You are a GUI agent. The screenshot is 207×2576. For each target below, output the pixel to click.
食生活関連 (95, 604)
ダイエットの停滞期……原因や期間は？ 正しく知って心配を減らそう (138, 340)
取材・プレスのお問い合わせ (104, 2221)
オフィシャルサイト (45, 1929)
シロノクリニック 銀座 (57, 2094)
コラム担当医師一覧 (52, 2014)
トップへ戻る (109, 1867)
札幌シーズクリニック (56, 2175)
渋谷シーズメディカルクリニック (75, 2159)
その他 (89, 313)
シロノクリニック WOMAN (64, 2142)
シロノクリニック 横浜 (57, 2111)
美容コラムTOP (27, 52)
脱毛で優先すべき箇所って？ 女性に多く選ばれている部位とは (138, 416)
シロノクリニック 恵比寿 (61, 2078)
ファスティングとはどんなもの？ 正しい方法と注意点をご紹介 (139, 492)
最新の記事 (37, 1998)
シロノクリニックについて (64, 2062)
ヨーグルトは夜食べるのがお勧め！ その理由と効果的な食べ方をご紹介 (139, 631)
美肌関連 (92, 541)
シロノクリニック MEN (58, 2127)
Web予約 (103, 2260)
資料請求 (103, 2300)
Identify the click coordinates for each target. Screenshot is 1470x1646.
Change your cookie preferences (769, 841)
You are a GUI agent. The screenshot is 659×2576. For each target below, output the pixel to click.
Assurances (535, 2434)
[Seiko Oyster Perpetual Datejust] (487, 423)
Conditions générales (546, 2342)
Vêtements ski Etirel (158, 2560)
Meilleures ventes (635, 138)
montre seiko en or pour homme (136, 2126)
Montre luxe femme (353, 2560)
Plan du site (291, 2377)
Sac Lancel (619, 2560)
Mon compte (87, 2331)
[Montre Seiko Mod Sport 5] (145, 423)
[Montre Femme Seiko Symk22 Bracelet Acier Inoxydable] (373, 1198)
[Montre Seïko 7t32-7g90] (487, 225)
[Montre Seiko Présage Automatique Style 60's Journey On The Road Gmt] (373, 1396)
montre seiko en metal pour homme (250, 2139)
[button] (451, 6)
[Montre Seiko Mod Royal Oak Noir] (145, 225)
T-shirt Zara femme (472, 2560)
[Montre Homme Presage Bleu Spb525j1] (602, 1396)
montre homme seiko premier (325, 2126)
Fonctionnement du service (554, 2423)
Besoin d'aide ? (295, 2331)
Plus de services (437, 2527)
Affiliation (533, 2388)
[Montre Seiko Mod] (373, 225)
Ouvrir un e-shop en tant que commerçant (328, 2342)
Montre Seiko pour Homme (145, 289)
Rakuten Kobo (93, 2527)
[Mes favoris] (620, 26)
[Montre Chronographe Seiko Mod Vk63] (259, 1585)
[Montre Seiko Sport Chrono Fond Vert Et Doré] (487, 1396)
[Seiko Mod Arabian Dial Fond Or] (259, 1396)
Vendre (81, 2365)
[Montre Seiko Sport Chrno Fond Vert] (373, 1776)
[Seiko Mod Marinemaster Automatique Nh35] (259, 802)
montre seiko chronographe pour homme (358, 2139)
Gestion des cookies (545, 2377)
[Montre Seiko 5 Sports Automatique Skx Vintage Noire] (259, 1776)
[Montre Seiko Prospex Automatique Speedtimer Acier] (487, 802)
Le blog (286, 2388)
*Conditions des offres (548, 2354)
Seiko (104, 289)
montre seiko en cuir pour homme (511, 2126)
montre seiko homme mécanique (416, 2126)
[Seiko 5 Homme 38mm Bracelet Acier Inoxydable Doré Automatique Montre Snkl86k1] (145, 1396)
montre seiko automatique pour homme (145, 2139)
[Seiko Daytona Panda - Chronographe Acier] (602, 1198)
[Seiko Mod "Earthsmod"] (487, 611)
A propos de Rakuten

:::::

▶ **TASK DIRECTIONS**:
In this exercise, reproduce the material word for word, in full.

▶ **ANSWER AREA**:
You are a GUI agent. The screenshot is 207×2576. For each target below, output the pixel to click.
食生活関連 (95, 604)
ダイエットの停滞期……原因や期間は？ 正しく知って心配を減らそう (138, 340)
取材・プレスのお問い合わせ (104, 2221)
オフィシャルサイト (45, 1929)
シロノクリニック 銀座 (57, 2094)
コラム担当医師一覧 (52, 2014)
トップへ戻る (109, 1867)
札幌シーズクリニック (56, 2175)
渋谷シーズメディカルクリニック (75, 2159)
その他 (89, 313)
シロノクリニック WOMAN (64, 2142)
シロノクリニック 横浜 (57, 2111)
美容コラムTOP (27, 52)
脱毛で優先すべき箇所って？ 女性に多く選ばれている部位とは (138, 416)
シロノクリニック 恵比寿 (61, 2078)
ファスティングとはどんなもの？ 正しい方法と注意点をご紹介 (139, 492)
最新の記事 (37, 1998)
シロノクリニックについて (64, 2062)
ヨーグルトは夜食べるのがお勧め！ その理由と効果的な食べ方をご紹介 (139, 631)
美肌関連 (92, 541)
シロノクリニック MEN (58, 2127)
Web予約 (103, 2260)
資料請求 (103, 2300)
Identify the click coordinates for each target. Screenshot is 1470x1646.
Change your cookie preferences (769, 841)
You are a GUI agent. The screenshot is 659×2576. For each target below, output the pixel to click.
Assurances (535, 2434)
[Seiko Oyster Perpetual Datejust] (487, 423)
Conditions générales (546, 2342)
Vêtements ski Etirel (158, 2560)
Meilleures ventes (635, 138)
montre seiko en or pour homme (136, 2126)
Montre luxe femme (353, 2560)
Plan du site (291, 2377)
Sac Lancel (619, 2560)
Mon compte (87, 2331)
[Montre Seiko Mod Sport 5] (145, 423)
[Montre Femme Seiko Symk22 Bracelet Acier Inoxydable] (373, 1198)
[Montre Seïko 7t32-7g90] (487, 225)
[Montre Seiko Présage Automatique Style 60's Journey On The Road Gmt] (373, 1396)
montre seiko en metal pour homme (250, 2139)
[button] (451, 6)
[Montre Seiko Mod Royal Oak Noir] (145, 225)
T-shirt Zara femme (472, 2560)
[Montre Homme Presage Bleu Spb525j1] (602, 1396)
montre homme seiko premier (325, 2126)
Fonctionnement du service (554, 2423)
Besoin d'aide ? (295, 2331)
Plus de services (437, 2527)
Affiliation (533, 2388)
[Montre Seiko Mod] (373, 225)
Ouvrir un e-shop en tant que commerçant (328, 2342)
Montre Seiko pour Homme (145, 289)
Rakuten Kobo (93, 2527)
[Mes favoris] (620, 26)
[Montre Chronographe Seiko Mod Vk63] (259, 1585)
[Montre Seiko Sport Chrono Fond Vert Et Doré] (487, 1396)
[Seiko Mod Arabian Dial Fond Or] (259, 1396)
Vendre (81, 2365)
[Montre Seiko Sport Chrno Fond Vert] (373, 1776)
[Seiko Mod Marinemaster Automatique Nh35] (259, 802)
montre seiko chronographe pour homme (358, 2139)
Gestion des cookies (545, 2377)
[Montre Seiko 5 Sports Automatique Skx Vintage Noire] (259, 1776)
[Montre Seiko Prospex Automatique Speedtimer Acier] (487, 802)
Le blog (286, 2388)
*Conditions des offres (548, 2354)
Seiko (104, 289)
montre seiko en cuir pour homme (511, 2126)
montre seiko homme mécanique (416, 2126)
[Seiko 5 Homme 38mm Bracelet Acier Inoxydable Doré Automatique Montre Snkl86k1] (145, 1396)
montre seiko automatique pour homme (145, 2139)
[Seiko Daytona Panda - Chronographe Acier] (602, 1198)
[Seiko Mod "Earthsmod"] (487, 611)
A propos de Rakuten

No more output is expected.